### EXERCISE MATERIALS
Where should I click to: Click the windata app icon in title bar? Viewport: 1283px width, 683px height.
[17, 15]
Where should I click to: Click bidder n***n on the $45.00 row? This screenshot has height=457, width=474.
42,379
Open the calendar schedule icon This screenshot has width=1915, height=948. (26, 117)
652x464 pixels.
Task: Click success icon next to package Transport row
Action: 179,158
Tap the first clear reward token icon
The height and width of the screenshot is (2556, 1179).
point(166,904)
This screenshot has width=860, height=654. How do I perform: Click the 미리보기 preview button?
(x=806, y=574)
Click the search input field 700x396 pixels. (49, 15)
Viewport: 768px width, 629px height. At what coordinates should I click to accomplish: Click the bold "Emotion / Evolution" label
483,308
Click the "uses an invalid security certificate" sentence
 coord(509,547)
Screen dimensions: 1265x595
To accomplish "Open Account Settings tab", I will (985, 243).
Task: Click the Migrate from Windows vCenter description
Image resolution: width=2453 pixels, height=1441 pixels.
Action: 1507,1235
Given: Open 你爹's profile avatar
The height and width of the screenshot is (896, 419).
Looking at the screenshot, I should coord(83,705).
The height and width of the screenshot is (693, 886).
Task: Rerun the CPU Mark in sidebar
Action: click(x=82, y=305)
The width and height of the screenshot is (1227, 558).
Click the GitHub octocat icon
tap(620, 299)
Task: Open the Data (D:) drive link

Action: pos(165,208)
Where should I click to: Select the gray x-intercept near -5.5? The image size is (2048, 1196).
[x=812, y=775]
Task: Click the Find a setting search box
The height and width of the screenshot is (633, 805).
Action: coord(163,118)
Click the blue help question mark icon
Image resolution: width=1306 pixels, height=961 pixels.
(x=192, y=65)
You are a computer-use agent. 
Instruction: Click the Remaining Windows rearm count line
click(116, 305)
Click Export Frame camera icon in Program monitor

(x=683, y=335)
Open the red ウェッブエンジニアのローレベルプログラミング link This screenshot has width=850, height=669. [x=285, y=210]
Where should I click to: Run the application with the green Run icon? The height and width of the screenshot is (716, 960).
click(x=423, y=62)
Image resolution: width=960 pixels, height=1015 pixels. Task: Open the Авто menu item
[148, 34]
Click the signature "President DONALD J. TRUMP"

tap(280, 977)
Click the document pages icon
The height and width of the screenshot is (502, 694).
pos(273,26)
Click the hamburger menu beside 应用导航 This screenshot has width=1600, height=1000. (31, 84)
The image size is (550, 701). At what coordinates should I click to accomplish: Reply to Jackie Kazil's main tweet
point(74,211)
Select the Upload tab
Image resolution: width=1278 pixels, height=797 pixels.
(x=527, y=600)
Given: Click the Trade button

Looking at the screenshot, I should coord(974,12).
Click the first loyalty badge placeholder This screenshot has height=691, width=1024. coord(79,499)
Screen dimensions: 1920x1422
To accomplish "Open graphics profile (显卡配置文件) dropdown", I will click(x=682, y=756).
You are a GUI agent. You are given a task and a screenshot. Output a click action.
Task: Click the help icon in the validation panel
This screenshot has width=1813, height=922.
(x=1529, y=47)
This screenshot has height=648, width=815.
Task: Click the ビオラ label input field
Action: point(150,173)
######
§ **EXERCISE BRIEF**: Copy every line of the records above, character for character, from the first line through the last.

§ **THE COMPLETED TASK**:
Where should I click to: Click the windata app icon in title bar? Viewport: 1283px width, 683px height.
[17, 15]
Where should I click to: Click bidder n***n on the $45.00 row? This screenshot has height=457, width=474.
42,379
Open the calendar schedule icon This screenshot has width=1915, height=948. (26, 117)
652x464 pixels.
Task: Click success icon next to package Transport row
Action: 179,158
Tap the first clear reward token icon
The height and width of the screenshot is (2556, 1179).
point(166,904)
This screenshot has width=860, height=654. How do I perform: Click the 미리보기 preview button?
(x=806, y=574)
Click the search input field 700x396 pixels. (49, 15)
Viewport: 768px width, 629px height. At what coordinates should I click to accomplish: Click the bold "Emotion / Evolution" label
483,308
Click the "uses an invalid security certificate" sentence
 coord(509,547)
Screen dimensions: 1265x595
To accomplish "Open Account Settings tab", I will (985, 243).
Task: Click the Migrate from Windows vCenter description
Image resolution: width=2453 pixels, height=1441 pixels.
Action: 1507,1235
Given: Open 你爹's profile avatar
The height and width of the screenshot is (896, 419).
Looking at the screenshot, I should coord(83,705).
The height and width of the screenshot is (693, 886).
Task: Rerun the CPU Mark in sidebar
Action: click(x=82, y=305)
The width and height of the screenshot is (1227, 558).
Click the GitHub octocat icon
tap(620, 299)
Task: Open the Data (D:) drive link

Action: pos(165,208)
Where should I click to: Select the gray x-intercept near -5.5? The image size is (2048, 1196).
[x=812, y=775]
Task: Click the Find a setting search box
The height and width of the screenshot is (633, 805).
Action: coord(163,118)
Click the blue help question mark icon
Image resolution: width=1306 pixels, height=961 pixels.
(x=192, y=65)
You are a computer-use agent. 
Instruction: Click the Remaining Windows rearm count line
click(116, 305)
Click Export Frame camera icon in Program monitor

(x=683, y=335)
Open the red ウェッブエンジニアのローレベルプログラミング link This screenshot has width=850, height=669. [x=285, y=210]
Where should I click to: Run the application with the green Run icon? The height and width of the screenshot is (716, 960).
click(x=423, y=62)
Image resolution: width=960 pixels, height=1015 pixels. Task: Open the Авто menu item
[148, 34]
Click the signature "President DONALD J. TRUMP"

tap(280, 977)
Click the document pages icon
The height and width of the screenshot is (502, 694).
pos(273,26)
Click the hamburger menu beside 应用导航 This screenshot has width=1600, height=1000. (31, 84)
The image size is (550, 701). At what coordinates should I click to accomplish: Reply to Jackie Kazil's main tweet
point(74,211)
Select the Upload tab
Image resolution: width=1278 pixels, height=797 pixels.
(x=527, y=600)
Given: Click the Trade button

Looking at the screenshot, I should coord(974,12).
Click the first loyalty badge placeholder This screenshot has height=691, width=1024. coord(79,499)
Screen dimensions: 1920x1422
To accomplish "Open graphics profile (显卡配置文件) dropdown", I will click(x=682, y=756).
You are a GUI agent. You are given a task and a screenshot. Output a click action.
Task: Click the help icon in the validation panel
This screenshot has width=1813, height=922.
(x=1529, y=47)
This screenshot has height=648, width=815.
Task: Click the ビオラ label input field
Action: point(150,173)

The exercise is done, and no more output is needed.